[START Data shown]

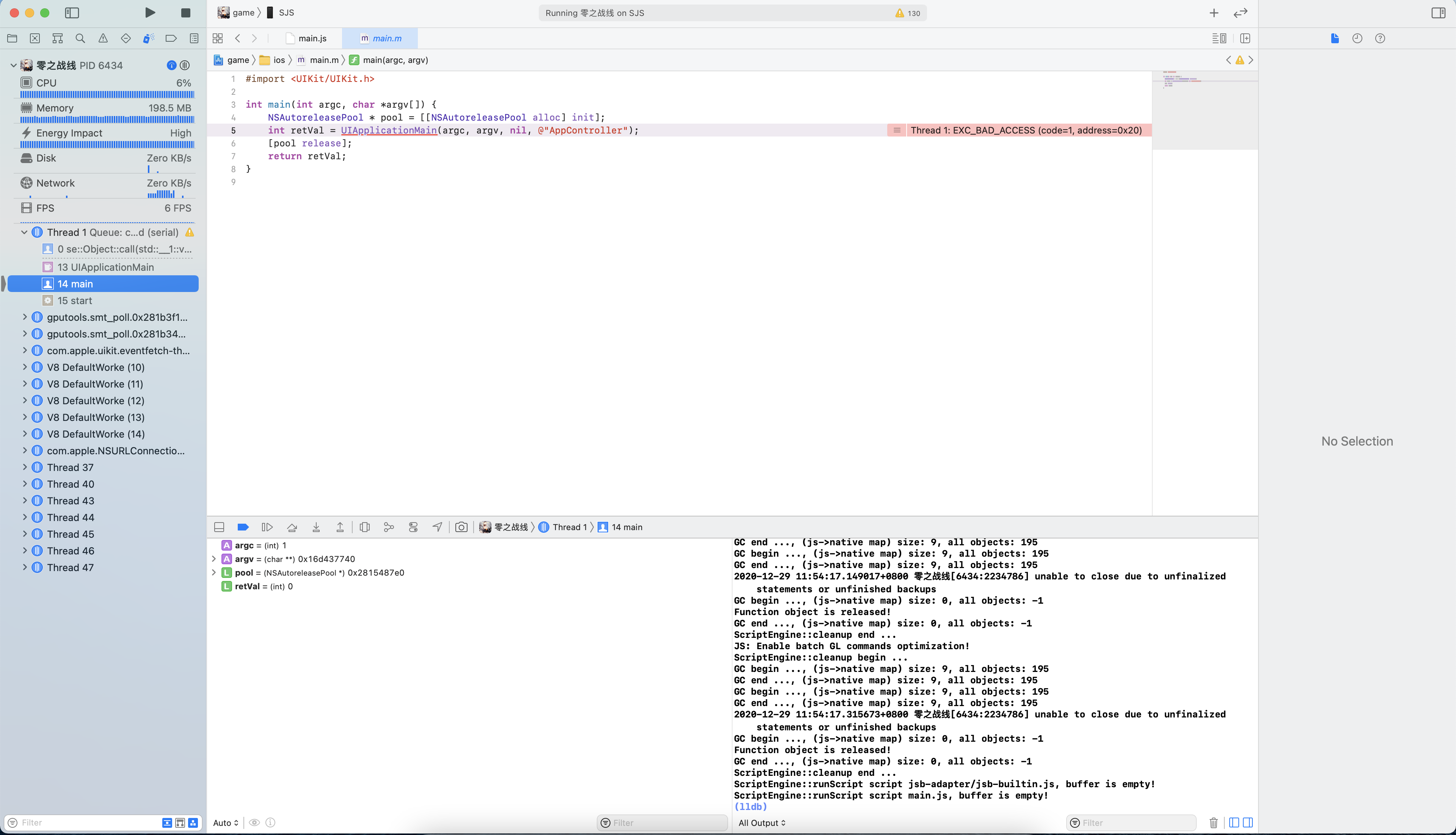Click the Debug View Hierarchy icon
The width and height of the screenshot is (1456, 835).
365,527
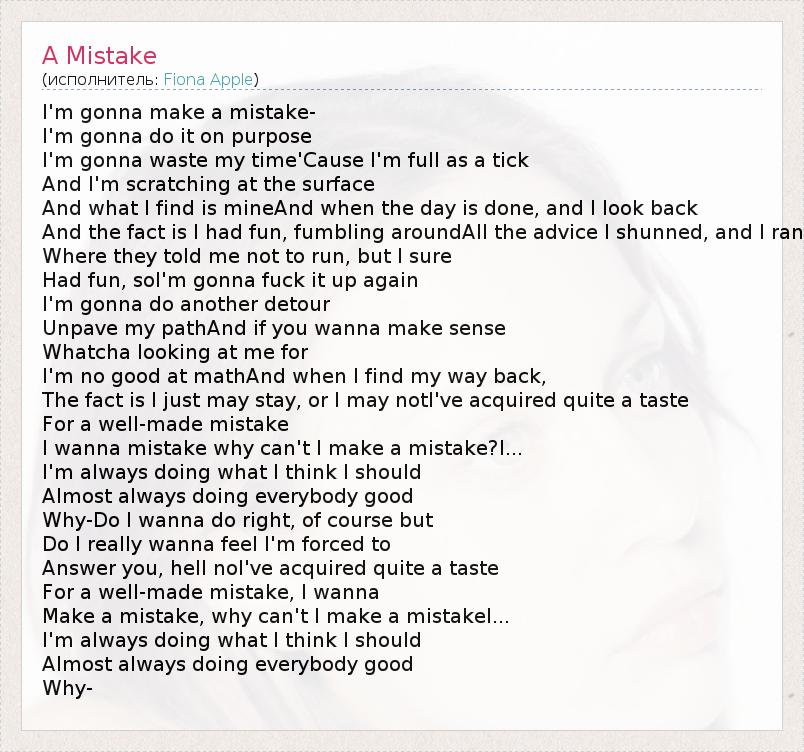Click the 'A Mistake' song title
Image resolution: width=804 pixels, height=752 pixels.
click(99, 55)
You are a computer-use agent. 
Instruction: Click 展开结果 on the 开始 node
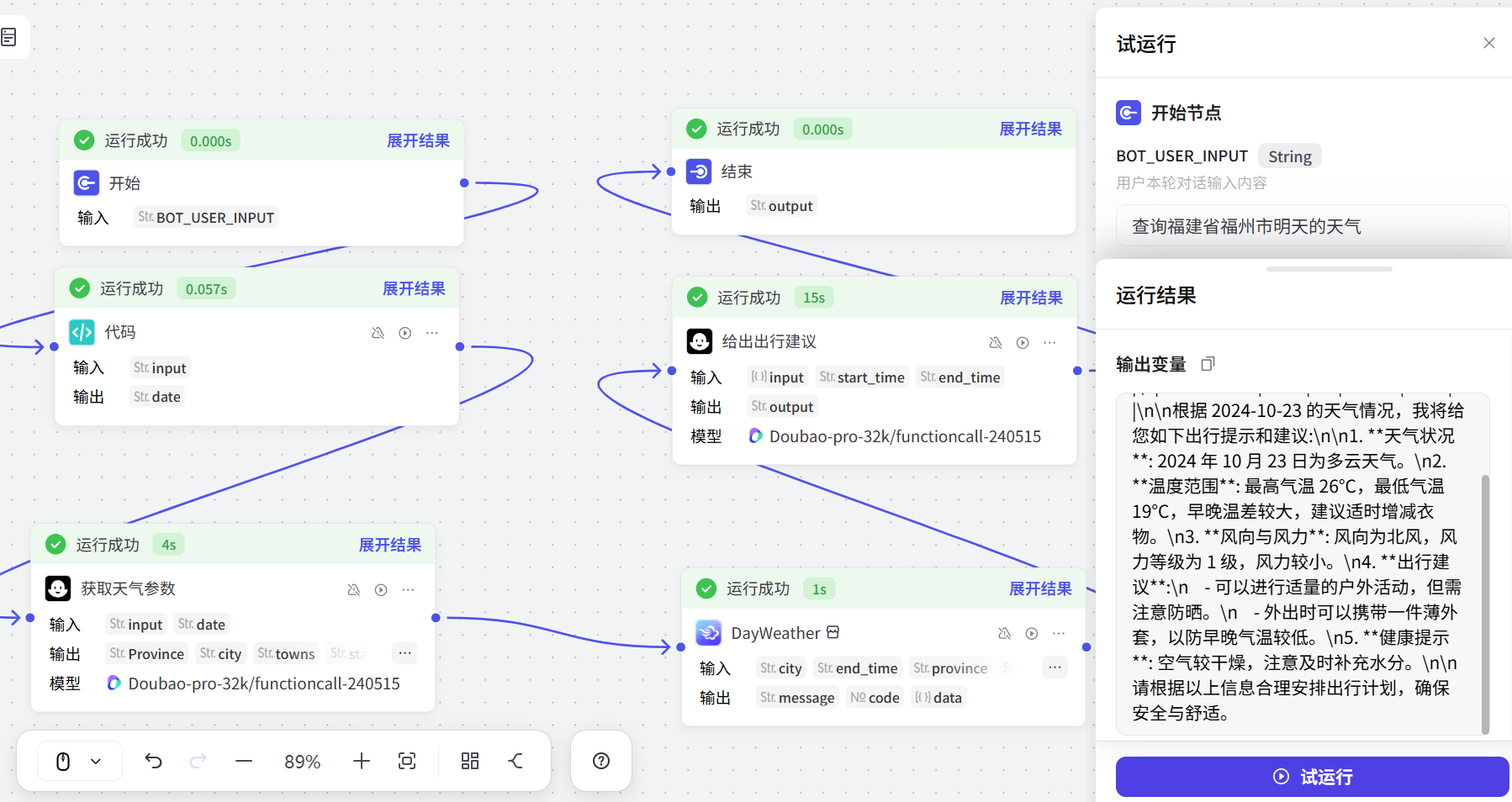(418, 140)
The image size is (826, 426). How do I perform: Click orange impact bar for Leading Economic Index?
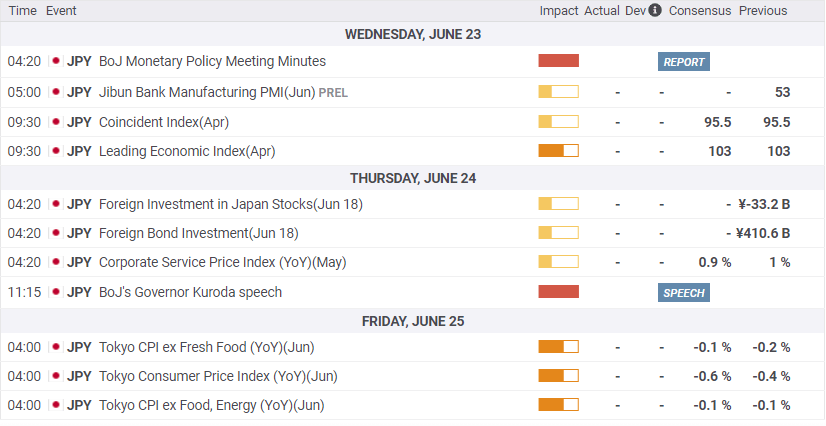(x=558, y=152)
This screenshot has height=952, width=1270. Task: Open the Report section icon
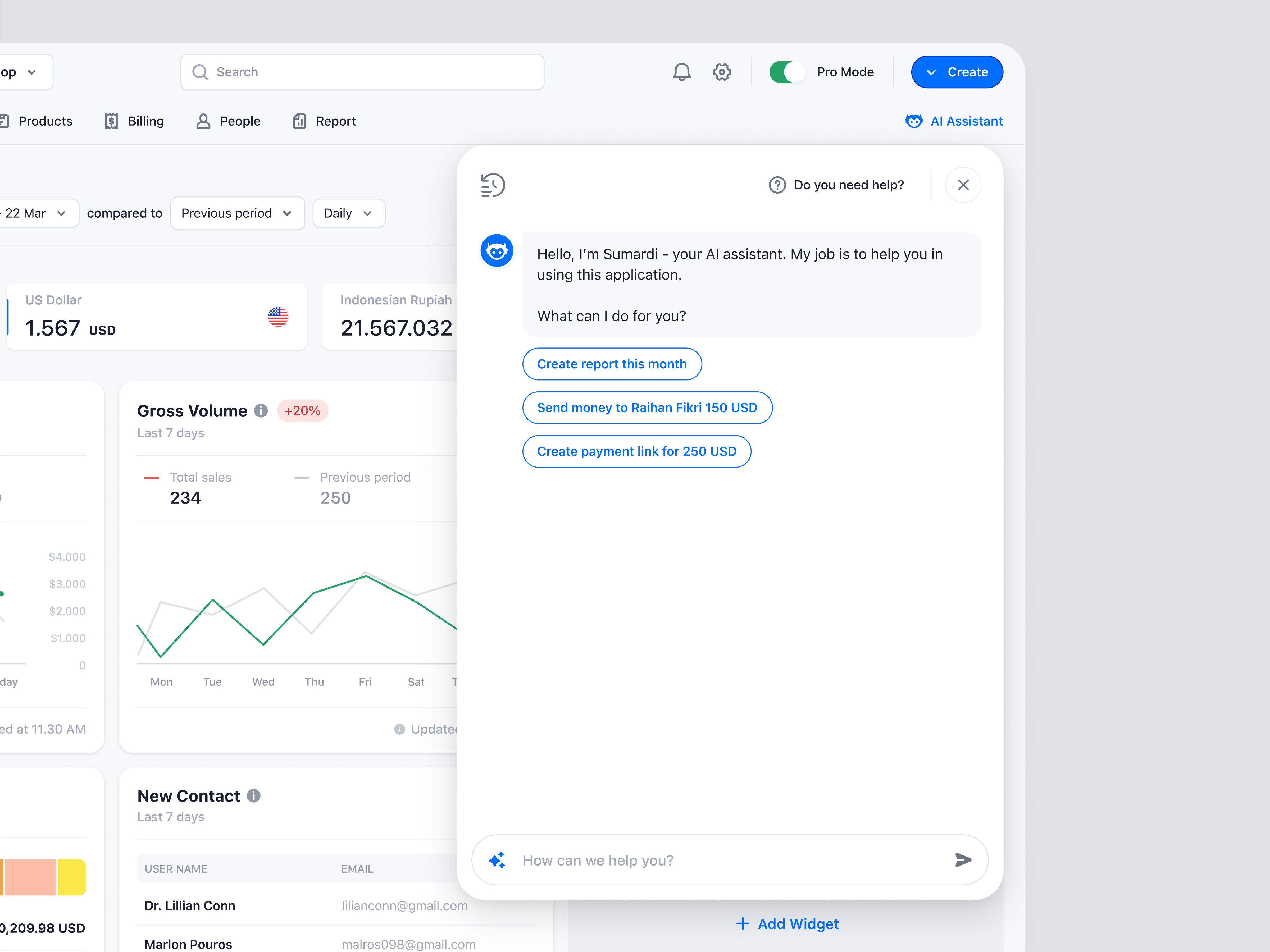(x=299, y=121)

[END Data shown]

Work to complete
Starting at the line that contains "This screenshot has" and going through the end of the data, give those lines as a numbered list, skipping blank lines and leaving out the pictures.

Correct answer
1. This screenshot has height=952, width=1270. Task: Open the Report section icon
2. (x=299, y=121)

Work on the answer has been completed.